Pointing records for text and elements
— START —
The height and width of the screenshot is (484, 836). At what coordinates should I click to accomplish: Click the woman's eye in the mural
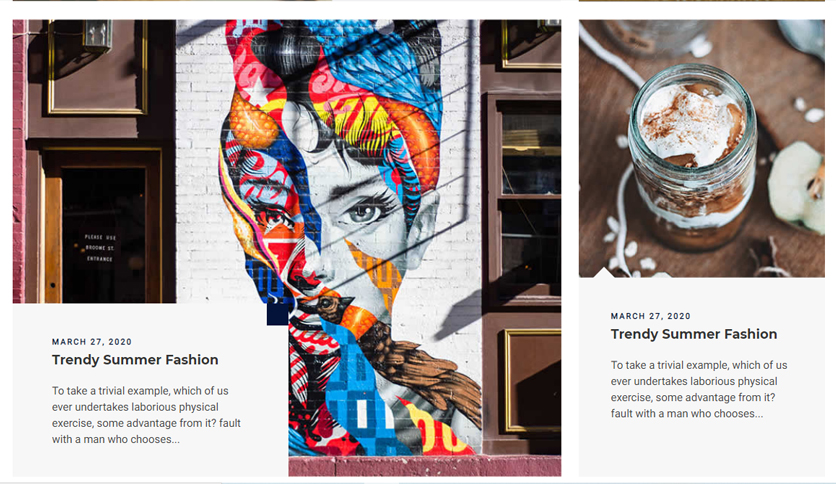365,214
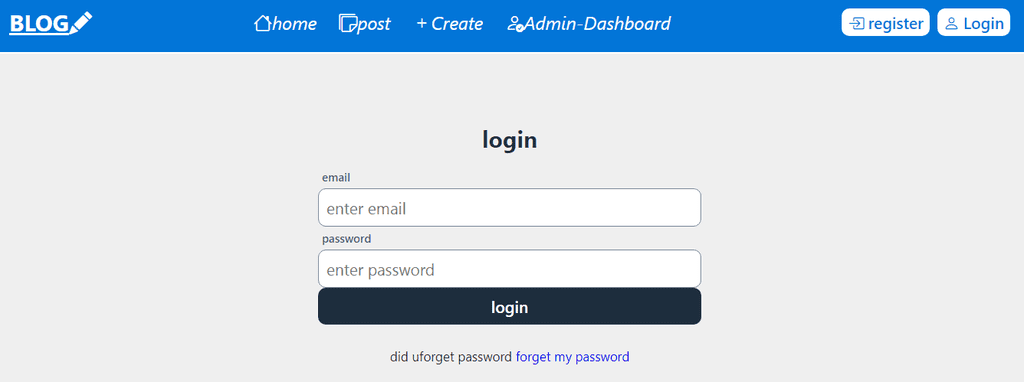Follow the forget my password link
Screen dimensions: 1024x382
[573, 357]
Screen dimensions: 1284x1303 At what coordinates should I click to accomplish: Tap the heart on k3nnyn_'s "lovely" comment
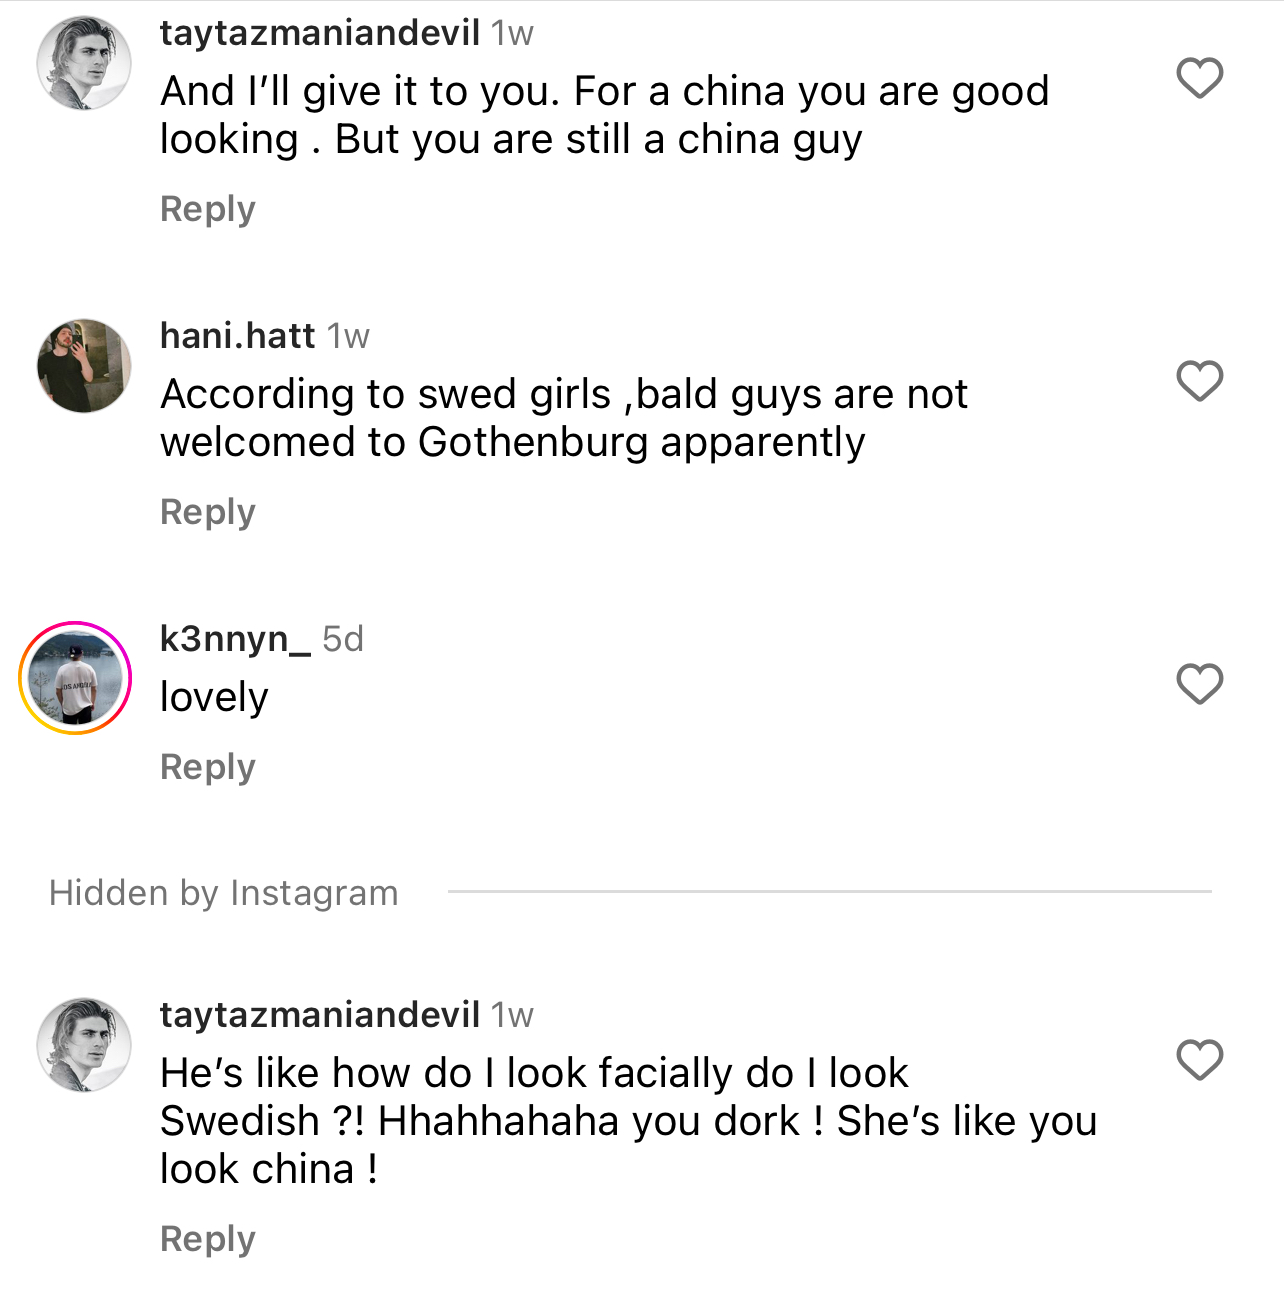[x=1199, y=684]
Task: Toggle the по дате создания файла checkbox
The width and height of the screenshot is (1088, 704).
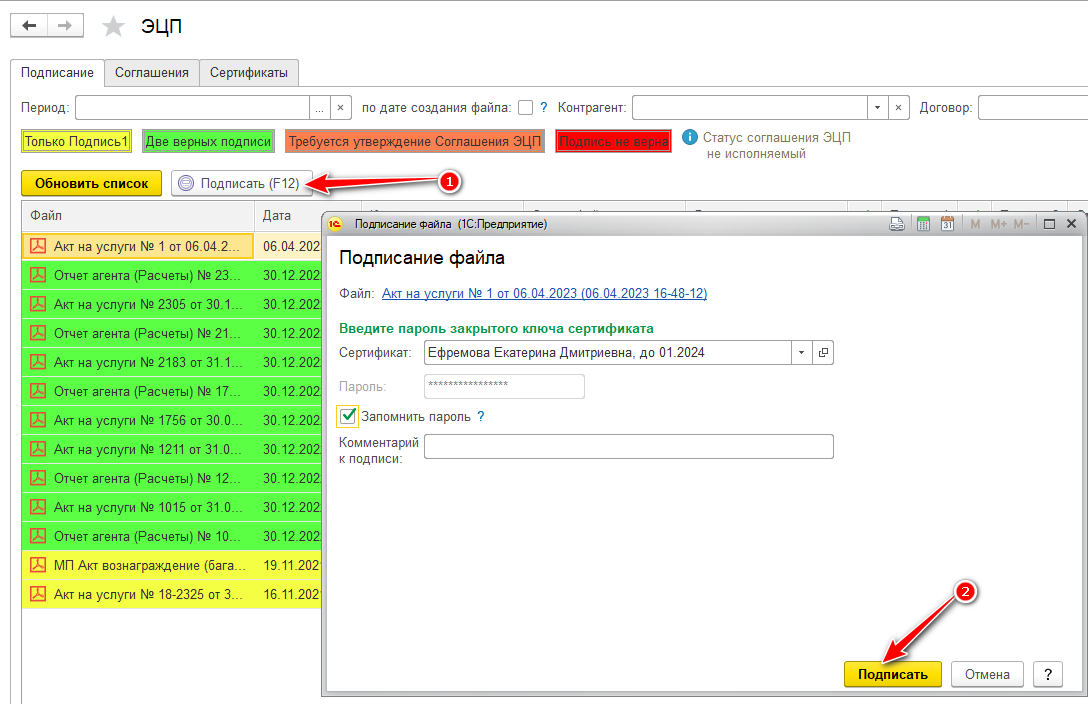Action: (525, 108)
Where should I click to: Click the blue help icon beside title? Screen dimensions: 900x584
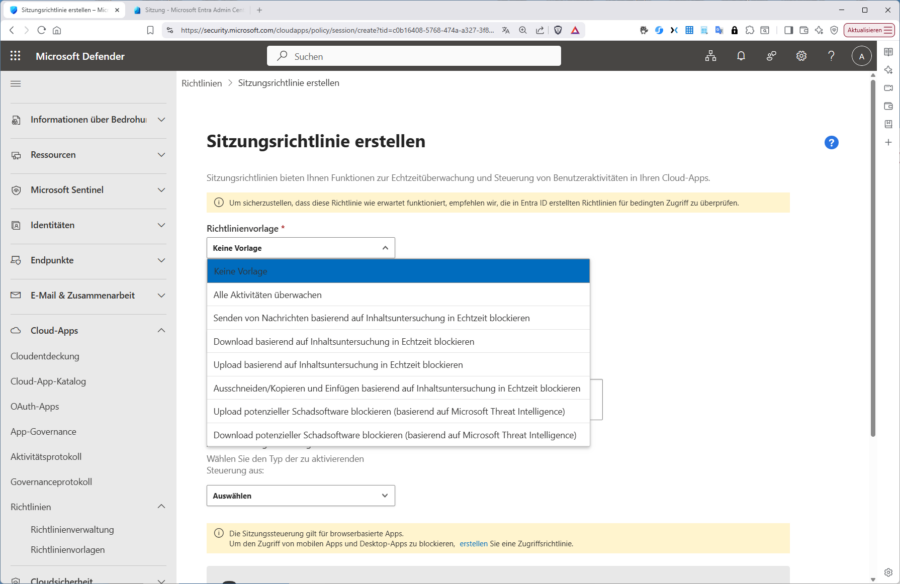click(831, 143)
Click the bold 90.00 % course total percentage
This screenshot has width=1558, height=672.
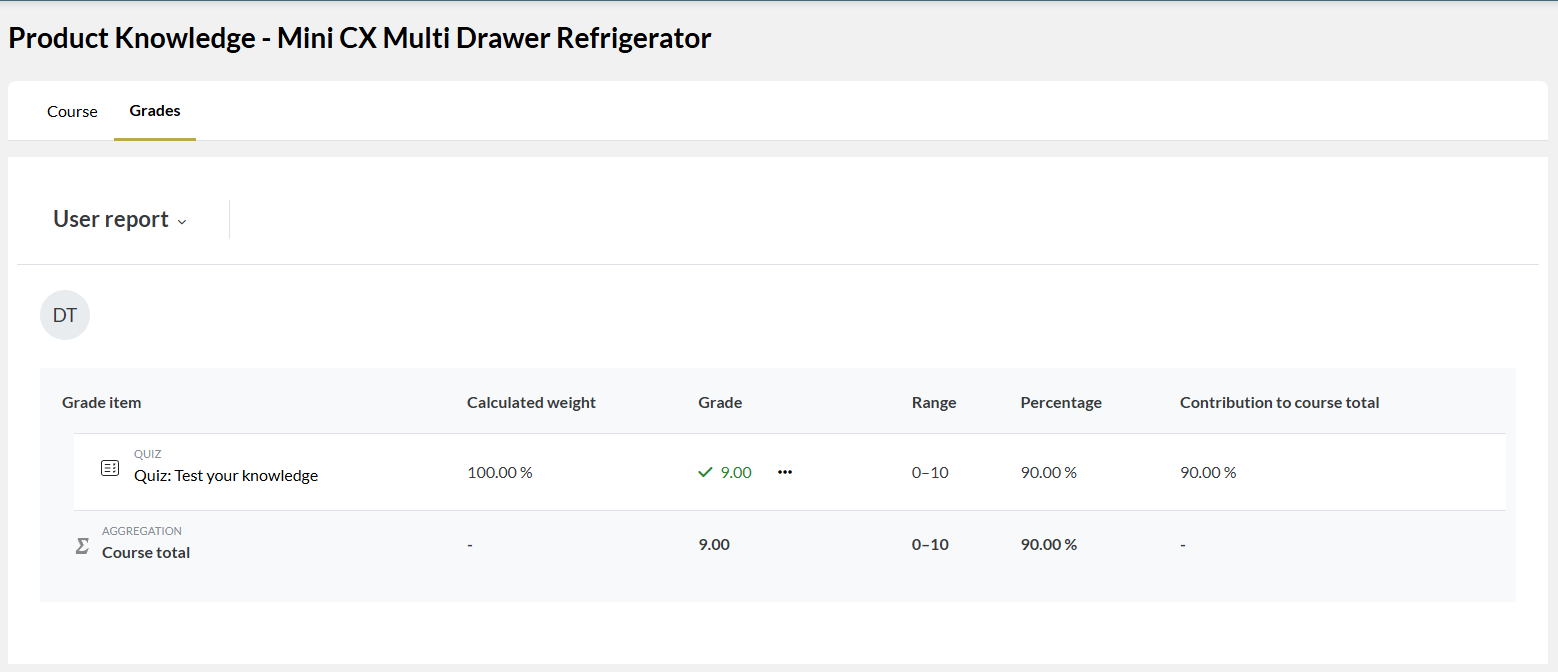(1049, 545)
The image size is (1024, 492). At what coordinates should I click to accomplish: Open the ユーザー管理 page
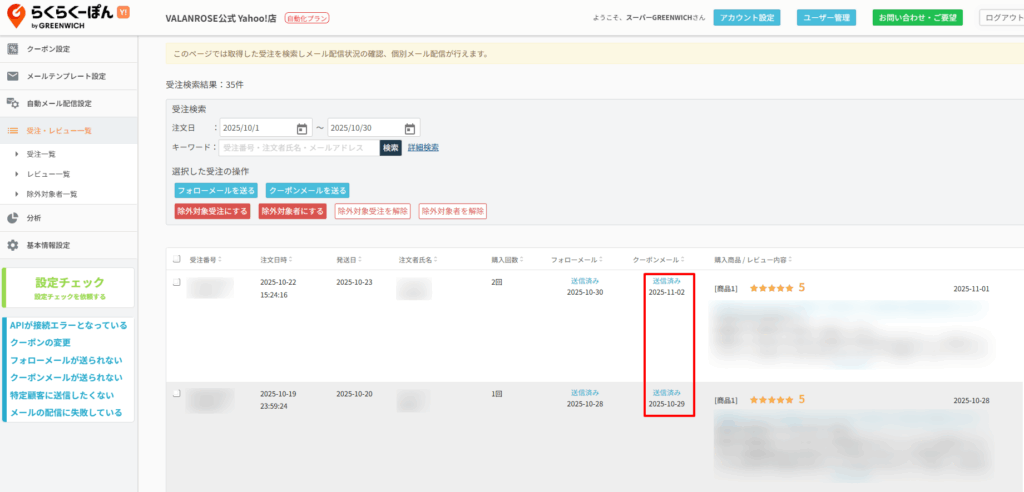coord(825,17)
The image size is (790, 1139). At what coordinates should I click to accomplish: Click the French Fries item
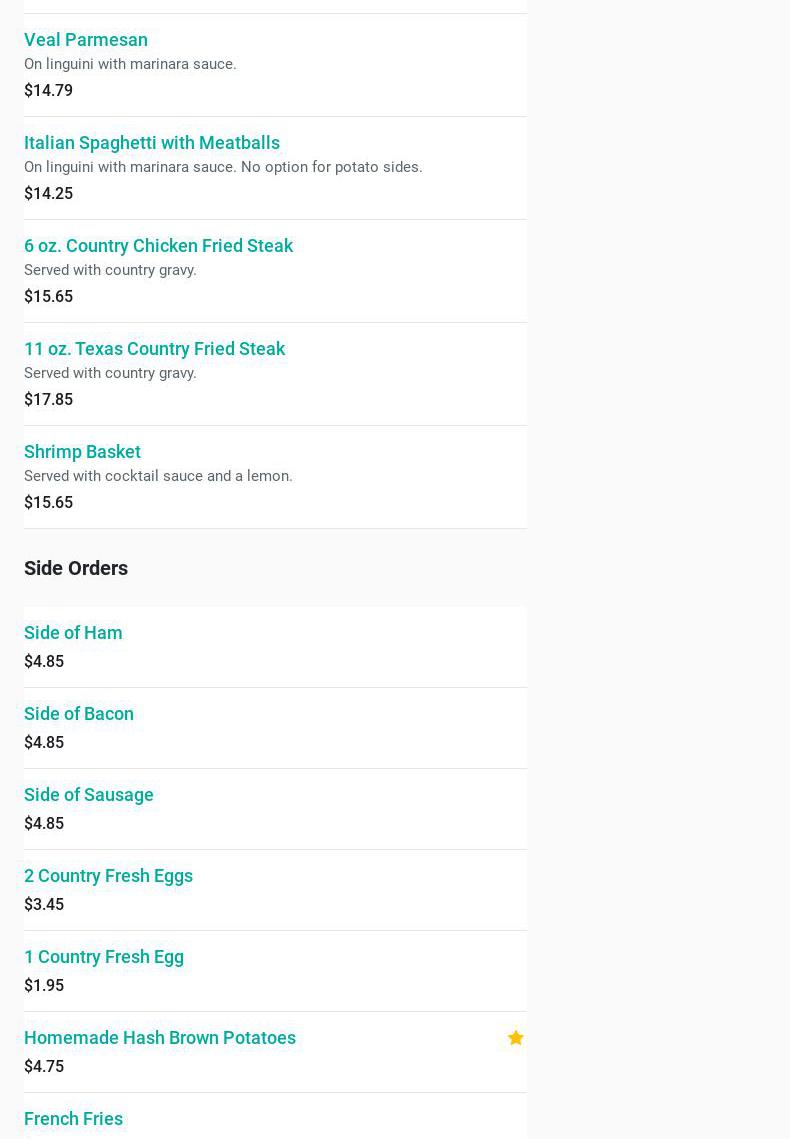[73, 1119]
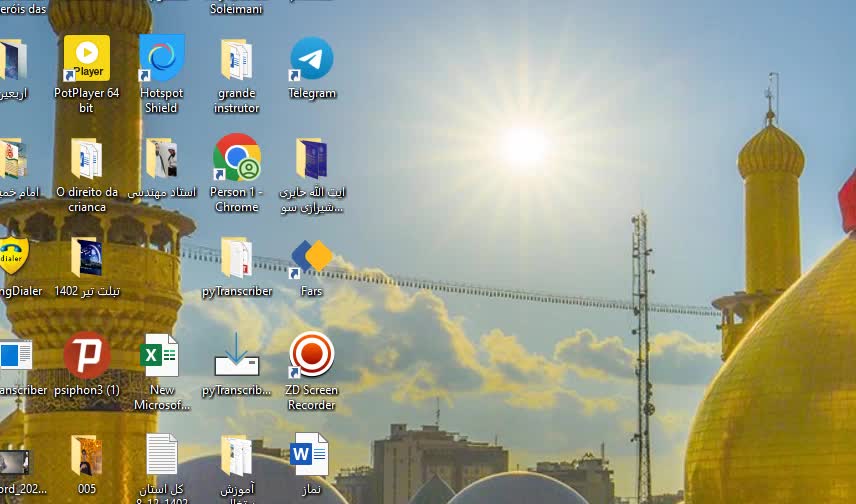
Task: Click the كل آستان text document icon
Action: (161, 455)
— END —
WHAT THE TASK ASKS | Rewrite the data above so that every "screenshot" becomes "screen capture", keeping everything else the same. Leave the pictures out of your answer.

SOLUTION FOR THIS TASK |
The height and width of the screen capture is (484, 836). At what coordinates should I click to accomplish: Click the woman's eye in the mural
365,214
Follow the forget my password link
Screen dimensions: 1024x382
[573, 357]
Screen dimensions: 1284x1303 At what coordinates should I click to accomplish: Tap the heart on k3nnyn_'s "lovely" comment
[x=1199, y=684]
Task: Toggle the по дате создания файла checkbox
The width and height of the screen capture is (1088, 704).
Action: (525, 108)
Where should I click to: Click the blue help icon beside title? Screen dimensions: 900x584
click(831, 143)
Click the bold 90.00 % course total percentage
This screen capture has width=1558, height=672.
(1049, 545)
The image size is (1024, 492). At what coordinates should I click to accomplish: Open the ユーザー管理 page
coord(825,17)
The image size is (790, 1139). At what coordinates should I click to accomplish: Click the French Fries item
[73, 1119]
Task: Click the كل آستان text document icon
Action: (161, 455)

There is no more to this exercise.